There are four primary conditions upon which bodhichitta can be based and generated.
Number one: bodhichitta — whether you call it good-heartedness, loving kindness, enlightened heart, or awakened heart — is able to arise from innate wakefulness. If you are someone with an innate power of reflection or thoughtfulness, gentleness, and quietness; if you are able, without depending on any external supports, to wake up to the feeling that bodhichitta resonates in your mind — this is one way that bodhichitta can be generated.
Second, bodhichitta is generated through the strength of a virtuous life, which means one’s virtuous attitude and conduct. Such virtue is nothing profound. It means being mindful and consciously aware of how your actions and speech affect others. When you go to a restaurant, for example, and some wonderful person holds the door open so you can pass through, that is a simple gesture of virtue.
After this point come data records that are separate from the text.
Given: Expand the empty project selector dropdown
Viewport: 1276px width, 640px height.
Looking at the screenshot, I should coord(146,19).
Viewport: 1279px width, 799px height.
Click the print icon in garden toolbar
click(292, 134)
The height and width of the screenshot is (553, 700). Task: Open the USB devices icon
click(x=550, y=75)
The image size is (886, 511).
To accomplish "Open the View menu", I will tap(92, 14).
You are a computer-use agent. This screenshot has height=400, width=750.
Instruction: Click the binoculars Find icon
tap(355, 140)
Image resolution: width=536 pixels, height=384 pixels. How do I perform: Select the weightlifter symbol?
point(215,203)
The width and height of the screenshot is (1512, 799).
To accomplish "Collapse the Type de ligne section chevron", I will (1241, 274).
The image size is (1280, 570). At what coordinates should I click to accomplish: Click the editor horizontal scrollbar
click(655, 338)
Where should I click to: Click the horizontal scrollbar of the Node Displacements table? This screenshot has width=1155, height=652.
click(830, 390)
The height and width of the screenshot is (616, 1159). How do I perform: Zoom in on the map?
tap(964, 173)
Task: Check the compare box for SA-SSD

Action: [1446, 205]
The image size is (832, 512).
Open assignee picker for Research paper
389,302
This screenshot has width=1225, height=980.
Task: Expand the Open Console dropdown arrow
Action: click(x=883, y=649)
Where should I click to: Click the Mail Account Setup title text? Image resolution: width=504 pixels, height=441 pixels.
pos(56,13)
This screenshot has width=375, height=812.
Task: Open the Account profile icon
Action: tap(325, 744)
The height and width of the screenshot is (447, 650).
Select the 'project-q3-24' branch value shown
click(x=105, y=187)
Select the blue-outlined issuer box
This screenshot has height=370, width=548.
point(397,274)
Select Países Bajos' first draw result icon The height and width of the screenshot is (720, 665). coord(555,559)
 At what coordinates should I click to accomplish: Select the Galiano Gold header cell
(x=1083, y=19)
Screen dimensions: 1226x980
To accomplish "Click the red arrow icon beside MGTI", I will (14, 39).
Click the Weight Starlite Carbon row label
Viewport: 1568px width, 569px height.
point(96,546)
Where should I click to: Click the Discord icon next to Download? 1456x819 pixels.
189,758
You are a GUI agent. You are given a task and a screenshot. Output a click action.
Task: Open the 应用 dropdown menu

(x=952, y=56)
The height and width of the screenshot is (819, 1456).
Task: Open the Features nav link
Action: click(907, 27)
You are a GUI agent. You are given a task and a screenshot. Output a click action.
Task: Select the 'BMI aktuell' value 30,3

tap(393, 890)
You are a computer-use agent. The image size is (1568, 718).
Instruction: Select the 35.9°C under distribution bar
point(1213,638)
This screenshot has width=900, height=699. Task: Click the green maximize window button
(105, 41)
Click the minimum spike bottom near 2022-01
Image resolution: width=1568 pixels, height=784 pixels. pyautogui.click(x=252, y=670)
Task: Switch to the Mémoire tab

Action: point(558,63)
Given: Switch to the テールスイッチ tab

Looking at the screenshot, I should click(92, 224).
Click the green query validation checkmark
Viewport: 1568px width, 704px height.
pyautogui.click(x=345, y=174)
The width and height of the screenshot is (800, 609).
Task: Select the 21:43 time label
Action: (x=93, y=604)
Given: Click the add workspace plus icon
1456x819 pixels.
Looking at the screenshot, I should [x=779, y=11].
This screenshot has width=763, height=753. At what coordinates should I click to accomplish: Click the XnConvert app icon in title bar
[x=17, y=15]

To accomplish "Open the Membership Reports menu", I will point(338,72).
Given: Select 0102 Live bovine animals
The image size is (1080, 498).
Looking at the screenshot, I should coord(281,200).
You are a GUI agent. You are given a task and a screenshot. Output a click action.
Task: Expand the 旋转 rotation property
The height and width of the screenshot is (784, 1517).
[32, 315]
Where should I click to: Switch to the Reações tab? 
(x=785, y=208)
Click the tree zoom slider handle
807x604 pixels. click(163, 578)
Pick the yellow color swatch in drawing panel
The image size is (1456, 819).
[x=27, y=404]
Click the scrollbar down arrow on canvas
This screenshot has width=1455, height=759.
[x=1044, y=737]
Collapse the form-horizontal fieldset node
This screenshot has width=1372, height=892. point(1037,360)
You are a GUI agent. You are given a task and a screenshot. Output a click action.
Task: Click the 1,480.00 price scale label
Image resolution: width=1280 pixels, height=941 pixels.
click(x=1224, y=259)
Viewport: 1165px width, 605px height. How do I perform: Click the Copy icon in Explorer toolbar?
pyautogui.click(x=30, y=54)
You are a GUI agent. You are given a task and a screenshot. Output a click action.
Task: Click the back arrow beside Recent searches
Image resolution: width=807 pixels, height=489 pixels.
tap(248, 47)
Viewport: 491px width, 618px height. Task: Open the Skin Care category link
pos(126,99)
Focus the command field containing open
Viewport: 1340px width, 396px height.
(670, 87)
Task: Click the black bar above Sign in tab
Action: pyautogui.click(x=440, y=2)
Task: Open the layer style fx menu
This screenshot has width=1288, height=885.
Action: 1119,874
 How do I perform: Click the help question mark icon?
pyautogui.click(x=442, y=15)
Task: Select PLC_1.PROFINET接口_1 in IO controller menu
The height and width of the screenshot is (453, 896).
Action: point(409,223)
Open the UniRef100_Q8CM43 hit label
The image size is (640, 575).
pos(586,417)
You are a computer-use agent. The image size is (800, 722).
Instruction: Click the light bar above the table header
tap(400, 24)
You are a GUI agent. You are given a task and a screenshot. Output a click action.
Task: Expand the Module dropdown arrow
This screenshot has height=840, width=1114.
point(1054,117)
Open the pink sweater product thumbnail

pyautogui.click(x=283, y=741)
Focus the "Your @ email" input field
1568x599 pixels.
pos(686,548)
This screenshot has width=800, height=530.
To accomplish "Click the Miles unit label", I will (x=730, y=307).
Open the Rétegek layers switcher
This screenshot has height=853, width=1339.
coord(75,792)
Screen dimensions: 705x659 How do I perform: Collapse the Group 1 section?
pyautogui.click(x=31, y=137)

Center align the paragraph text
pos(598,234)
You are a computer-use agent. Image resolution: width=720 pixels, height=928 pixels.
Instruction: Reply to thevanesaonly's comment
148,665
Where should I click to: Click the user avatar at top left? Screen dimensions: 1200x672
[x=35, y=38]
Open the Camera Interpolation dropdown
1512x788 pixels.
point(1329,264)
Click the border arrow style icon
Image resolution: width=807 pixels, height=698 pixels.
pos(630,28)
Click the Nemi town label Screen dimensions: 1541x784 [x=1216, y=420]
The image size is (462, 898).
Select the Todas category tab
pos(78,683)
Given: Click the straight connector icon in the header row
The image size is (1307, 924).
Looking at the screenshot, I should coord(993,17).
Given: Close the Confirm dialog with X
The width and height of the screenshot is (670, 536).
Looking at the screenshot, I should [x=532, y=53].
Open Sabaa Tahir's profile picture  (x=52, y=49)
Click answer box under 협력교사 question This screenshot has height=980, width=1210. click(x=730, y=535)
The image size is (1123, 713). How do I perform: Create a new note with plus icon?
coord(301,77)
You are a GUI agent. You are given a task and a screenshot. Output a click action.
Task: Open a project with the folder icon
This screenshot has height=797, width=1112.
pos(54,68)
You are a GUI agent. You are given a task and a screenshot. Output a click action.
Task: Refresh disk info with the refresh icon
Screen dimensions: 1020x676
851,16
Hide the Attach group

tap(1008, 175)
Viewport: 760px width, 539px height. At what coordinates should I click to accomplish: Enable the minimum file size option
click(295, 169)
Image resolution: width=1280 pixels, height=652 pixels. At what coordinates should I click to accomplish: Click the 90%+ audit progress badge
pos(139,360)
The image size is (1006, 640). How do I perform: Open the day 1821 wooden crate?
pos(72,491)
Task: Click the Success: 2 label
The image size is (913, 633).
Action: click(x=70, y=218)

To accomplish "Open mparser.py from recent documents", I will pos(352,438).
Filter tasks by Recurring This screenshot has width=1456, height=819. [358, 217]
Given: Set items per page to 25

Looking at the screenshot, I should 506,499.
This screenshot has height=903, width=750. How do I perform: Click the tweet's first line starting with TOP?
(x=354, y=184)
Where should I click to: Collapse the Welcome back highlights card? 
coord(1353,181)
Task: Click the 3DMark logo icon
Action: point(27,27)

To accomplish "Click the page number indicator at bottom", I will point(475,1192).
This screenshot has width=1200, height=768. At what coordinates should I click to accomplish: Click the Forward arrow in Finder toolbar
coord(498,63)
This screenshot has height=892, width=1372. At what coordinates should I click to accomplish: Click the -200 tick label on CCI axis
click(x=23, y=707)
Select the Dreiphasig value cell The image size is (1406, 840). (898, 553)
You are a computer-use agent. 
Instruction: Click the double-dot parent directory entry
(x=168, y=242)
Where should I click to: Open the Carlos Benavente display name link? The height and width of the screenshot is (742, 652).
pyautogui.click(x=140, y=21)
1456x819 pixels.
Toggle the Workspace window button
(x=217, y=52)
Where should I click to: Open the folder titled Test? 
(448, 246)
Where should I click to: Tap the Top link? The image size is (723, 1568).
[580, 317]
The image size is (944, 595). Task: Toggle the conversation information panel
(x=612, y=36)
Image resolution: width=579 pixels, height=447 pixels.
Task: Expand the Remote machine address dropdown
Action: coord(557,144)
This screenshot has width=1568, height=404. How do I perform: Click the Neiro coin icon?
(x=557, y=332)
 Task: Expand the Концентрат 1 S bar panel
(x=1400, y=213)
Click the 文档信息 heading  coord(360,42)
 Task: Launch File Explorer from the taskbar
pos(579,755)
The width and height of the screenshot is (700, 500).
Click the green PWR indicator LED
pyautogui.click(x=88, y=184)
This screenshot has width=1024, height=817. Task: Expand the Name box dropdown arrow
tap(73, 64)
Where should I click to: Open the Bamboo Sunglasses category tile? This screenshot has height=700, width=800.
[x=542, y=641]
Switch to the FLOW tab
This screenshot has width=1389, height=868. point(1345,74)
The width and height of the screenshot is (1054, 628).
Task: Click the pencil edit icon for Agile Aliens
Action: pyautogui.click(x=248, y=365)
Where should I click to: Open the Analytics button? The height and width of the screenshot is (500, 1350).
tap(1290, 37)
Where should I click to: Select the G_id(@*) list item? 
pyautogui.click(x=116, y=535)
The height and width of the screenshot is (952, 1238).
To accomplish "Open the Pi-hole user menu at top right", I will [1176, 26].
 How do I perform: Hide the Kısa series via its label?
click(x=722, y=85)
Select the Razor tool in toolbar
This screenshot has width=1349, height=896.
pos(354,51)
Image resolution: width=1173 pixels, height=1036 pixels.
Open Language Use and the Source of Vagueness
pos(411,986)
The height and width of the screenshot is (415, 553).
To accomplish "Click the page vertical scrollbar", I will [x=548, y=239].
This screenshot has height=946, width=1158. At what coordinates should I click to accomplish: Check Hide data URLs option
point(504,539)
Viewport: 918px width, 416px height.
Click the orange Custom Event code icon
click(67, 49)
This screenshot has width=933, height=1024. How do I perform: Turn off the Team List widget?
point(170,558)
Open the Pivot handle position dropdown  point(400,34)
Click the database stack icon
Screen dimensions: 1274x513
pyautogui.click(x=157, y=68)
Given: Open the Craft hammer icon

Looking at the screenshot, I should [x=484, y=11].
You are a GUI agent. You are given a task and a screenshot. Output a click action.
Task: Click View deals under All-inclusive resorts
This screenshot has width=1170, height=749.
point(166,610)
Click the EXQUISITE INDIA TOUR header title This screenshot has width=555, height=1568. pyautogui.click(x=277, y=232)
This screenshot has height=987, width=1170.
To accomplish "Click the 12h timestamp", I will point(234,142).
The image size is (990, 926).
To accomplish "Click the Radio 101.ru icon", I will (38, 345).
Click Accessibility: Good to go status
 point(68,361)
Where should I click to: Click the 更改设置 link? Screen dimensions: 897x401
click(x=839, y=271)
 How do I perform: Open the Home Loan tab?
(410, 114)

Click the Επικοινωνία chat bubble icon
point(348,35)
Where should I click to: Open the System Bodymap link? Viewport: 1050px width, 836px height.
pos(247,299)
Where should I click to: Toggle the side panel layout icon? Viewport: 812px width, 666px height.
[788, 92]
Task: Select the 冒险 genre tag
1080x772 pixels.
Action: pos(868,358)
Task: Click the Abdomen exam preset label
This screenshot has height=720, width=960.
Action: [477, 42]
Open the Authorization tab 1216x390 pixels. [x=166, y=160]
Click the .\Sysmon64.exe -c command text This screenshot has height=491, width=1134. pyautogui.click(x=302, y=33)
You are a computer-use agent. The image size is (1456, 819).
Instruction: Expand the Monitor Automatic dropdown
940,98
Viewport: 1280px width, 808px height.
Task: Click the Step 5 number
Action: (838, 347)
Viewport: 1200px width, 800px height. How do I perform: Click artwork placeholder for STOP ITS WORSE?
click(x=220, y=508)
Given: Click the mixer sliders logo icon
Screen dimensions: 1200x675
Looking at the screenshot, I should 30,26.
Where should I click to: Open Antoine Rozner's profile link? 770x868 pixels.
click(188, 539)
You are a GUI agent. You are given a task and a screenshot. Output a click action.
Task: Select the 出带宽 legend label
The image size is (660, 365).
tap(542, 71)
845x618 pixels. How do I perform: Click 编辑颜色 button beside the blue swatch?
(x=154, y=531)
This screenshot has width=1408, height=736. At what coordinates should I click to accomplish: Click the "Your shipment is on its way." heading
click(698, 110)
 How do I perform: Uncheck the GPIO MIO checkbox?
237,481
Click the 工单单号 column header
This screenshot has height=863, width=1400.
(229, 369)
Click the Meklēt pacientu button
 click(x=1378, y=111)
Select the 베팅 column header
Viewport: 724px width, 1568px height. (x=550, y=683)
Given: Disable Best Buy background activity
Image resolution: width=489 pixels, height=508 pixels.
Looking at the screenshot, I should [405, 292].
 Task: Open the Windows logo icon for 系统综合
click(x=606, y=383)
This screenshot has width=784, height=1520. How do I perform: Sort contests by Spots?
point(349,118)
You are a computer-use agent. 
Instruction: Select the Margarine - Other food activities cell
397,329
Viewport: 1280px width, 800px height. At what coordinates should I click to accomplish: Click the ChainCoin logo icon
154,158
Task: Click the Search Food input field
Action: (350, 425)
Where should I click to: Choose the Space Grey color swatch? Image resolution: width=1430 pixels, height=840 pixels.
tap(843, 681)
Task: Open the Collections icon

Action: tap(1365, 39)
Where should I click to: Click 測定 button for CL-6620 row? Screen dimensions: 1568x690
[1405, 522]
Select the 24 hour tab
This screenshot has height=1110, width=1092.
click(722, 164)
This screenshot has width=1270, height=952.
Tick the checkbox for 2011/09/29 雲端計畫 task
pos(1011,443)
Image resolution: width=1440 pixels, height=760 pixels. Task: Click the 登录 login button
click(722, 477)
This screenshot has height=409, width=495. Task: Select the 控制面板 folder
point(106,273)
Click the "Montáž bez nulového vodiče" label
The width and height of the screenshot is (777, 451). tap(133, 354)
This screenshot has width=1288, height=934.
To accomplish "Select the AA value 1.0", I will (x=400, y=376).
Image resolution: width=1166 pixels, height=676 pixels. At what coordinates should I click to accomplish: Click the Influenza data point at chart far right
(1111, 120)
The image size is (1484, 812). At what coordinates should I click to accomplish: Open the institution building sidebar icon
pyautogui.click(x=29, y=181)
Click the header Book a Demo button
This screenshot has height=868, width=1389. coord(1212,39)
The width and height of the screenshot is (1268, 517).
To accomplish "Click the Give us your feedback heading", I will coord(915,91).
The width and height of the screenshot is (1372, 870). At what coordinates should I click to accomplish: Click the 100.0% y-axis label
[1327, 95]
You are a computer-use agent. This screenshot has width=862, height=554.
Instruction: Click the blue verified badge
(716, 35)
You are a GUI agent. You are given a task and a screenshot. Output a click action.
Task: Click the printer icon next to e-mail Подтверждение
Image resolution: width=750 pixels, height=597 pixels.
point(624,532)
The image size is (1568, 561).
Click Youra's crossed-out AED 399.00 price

Virtue is about decency; it’s about respect. Virtue is about using your senses in a way that is responsive to the needs of others. If that kind of virtue is naturally strong in you — even if you cannot say the Sanskrit word — you can be sure that bodhichitta resides in your heart.
Third, bodhichitta is said to arise from the strength of meditation and contemplation. Through the power of meditating and contemplating, you may meet with the inner wisdom awareness. That very simple “clicking-in” brings the awareness that the actions of your body, speech, and mind do impact the lives of others. You cannot be careless with your attitude or actions, because this is not — as many of us believe — just your life.
Our lives do depend on others; in the same way, many lives do depend on us. What I say and do, my personality, mannerisms and behavior, my likes and dislikes all have an immense impact on the lives of my family and friends, the people I work with, my community, society, and the world at large. When that awareness arises as the resultant state of contemplation, meditation, or reflection that is also a point where bodhichitta can arise.
The fourth basis from which bodhichitta can arise is what you are experiencing [during the Kalachakra empowerment]: by being in the presence of an enlightened spiritual master, whose very life is an inspiration to cultivate bodhichitta. This is the fourth way one may be inspired to meet with bodhichitta. Then you don’t have to spend so much time philosophizing about one of the most simple, beautiful, and most cherished qualities of human nature: loving kindness, which is bodhichitta.
It is very helpful to explore these four: innate wakefulness, the strength of virtue, the strength of meditation, and being in the presence of great beings who exemplify great compassion and loving kindness. These are the bases from which bodhichitta can arise.
Mindrolling Jetsün Khandro Rinpoche, from her “Loving Kindness is Realistic: A Teaching on Bodhicitta”.